Subito mi preoccupo pensando a qualcosa di grave, a qualche disguido con il RID, ma l’impiegato è molto affabile ed è allegro ed inizia a spiegarmi che, sono il fortunato vicitore di una particolare estrazione…
Quello che ho vinto è un prestito personale concessomi dalla Barclays, a tasso agevolato. Al mio rifiuto di un prestito personale l’impiegato quasi rimane di stucco… “Come – mi dice – non ha in mente di fare nemmeno un acquisto? nemmeno da 2000 euro?”
Questa è la nuova strategia bancaria: visto che i prestiti personali sono molto calati, le banche (non solo la Barclays, ma anche l’unicredit ad esempio) stanno telefonando direttamente ai clienti, chiedendo loro se vogliono fare un prestito.

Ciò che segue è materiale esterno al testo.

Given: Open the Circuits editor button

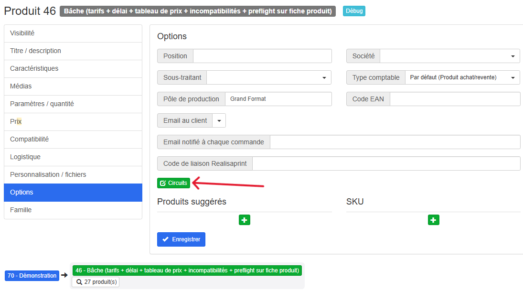Looking at the screenshot, I should click(173, 183).
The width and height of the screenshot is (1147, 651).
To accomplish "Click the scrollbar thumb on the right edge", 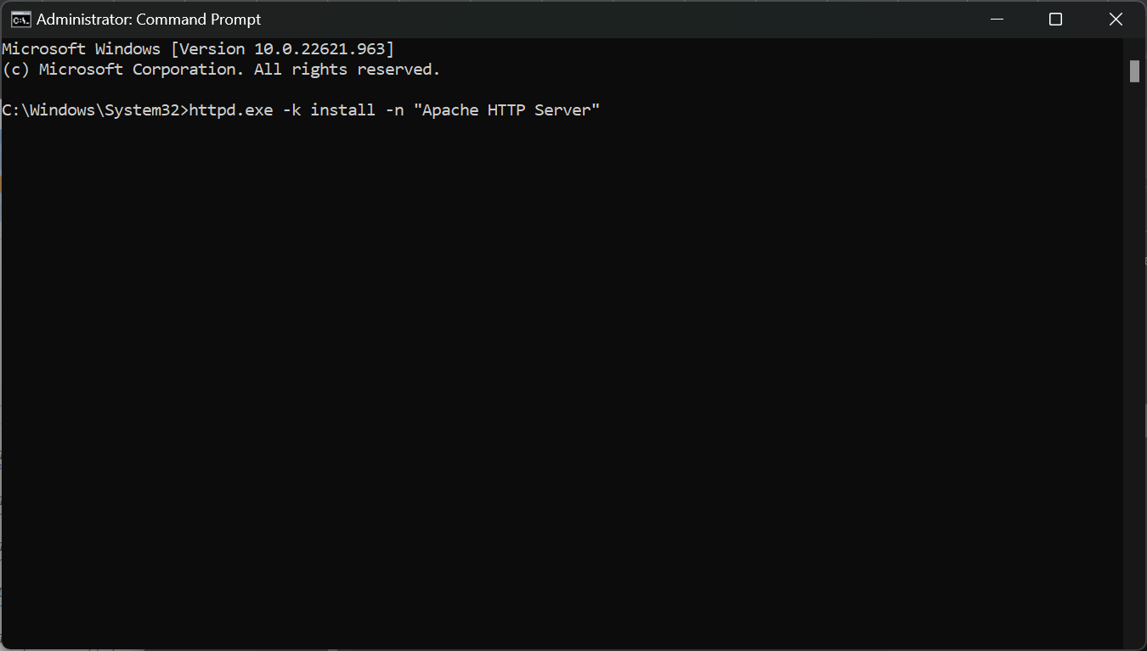I will [x=1136, y=71].
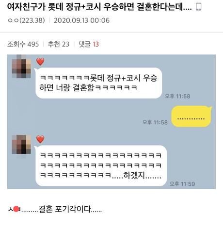
Task: Open the second pixelated profile picture
Action: (21, 144)
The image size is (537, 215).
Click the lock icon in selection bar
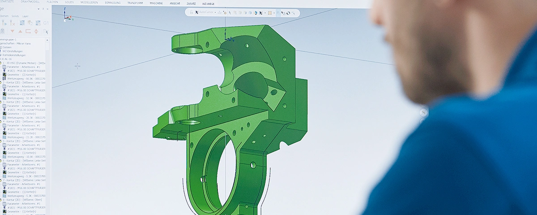click(192, 13)
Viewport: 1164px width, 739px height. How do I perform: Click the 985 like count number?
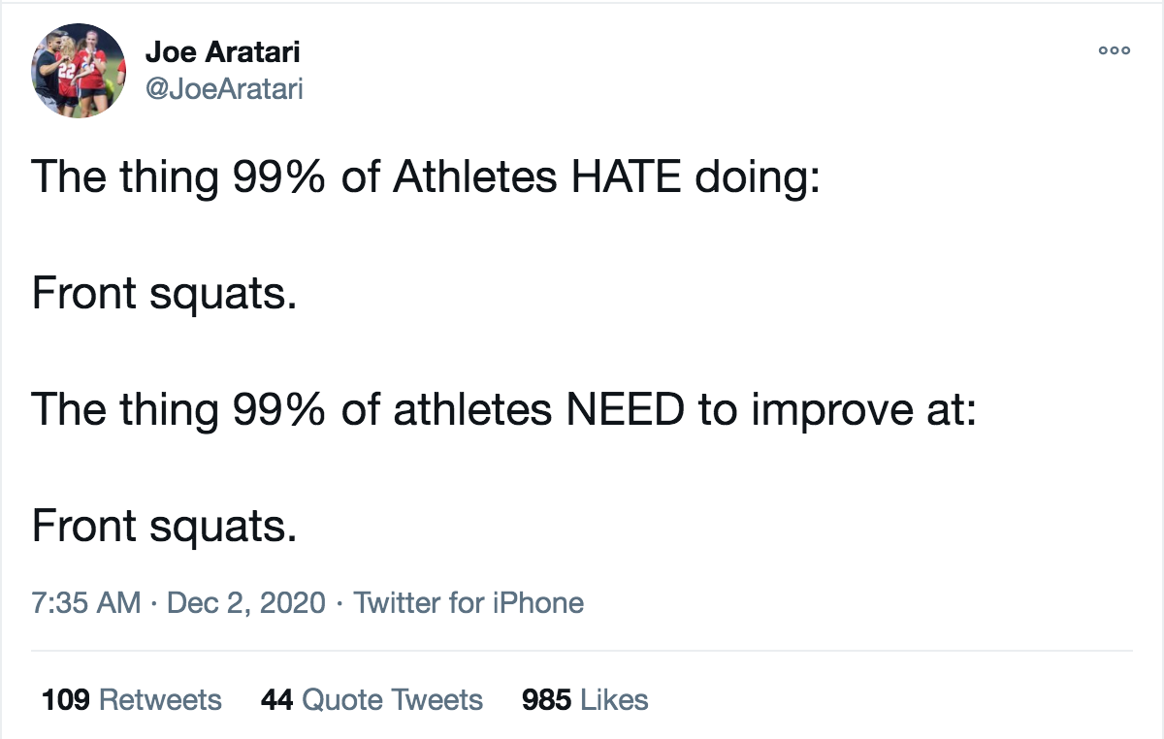(547, 699)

Non credo che questa sia una politica molto corretta, in fondo si propone a qualcuno di indebitarsi… eppure per il momento non vi è stata alcuna reazione da parte delle associazioni dei consumatori. >>
Questa è l’esperienza di Silvio, un assiduo lettore di ZeroSpese che abbiamo deciso di pubblicare integralmente. La chiamata ai clienti con la proposta di un prestito da parte delle banche è una novità per il nostro paese, che sta prendendo piede in particolare in questo ultimo periodo. Il tentativo, oltre a quello di fare aumentare i prestiti personali, è quello di strappare clienti alle moltissime finanziarie presenti sul panorama italiano le quali operano una strategia di marketing molto aggressiva.